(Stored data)
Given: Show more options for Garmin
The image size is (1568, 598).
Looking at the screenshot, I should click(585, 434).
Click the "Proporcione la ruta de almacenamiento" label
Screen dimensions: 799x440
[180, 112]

Task directions »
Every record must be retyped so that it matches the original exactly.

Exercise output »
Given: Show more options for Garmin
The image size is (1568, 598).
Looking at the screenshot, I should click(585, 434).
Click the "Proporcione la ruta de almacenamiento" label
Screen dimensions: 799x440
[180, 112]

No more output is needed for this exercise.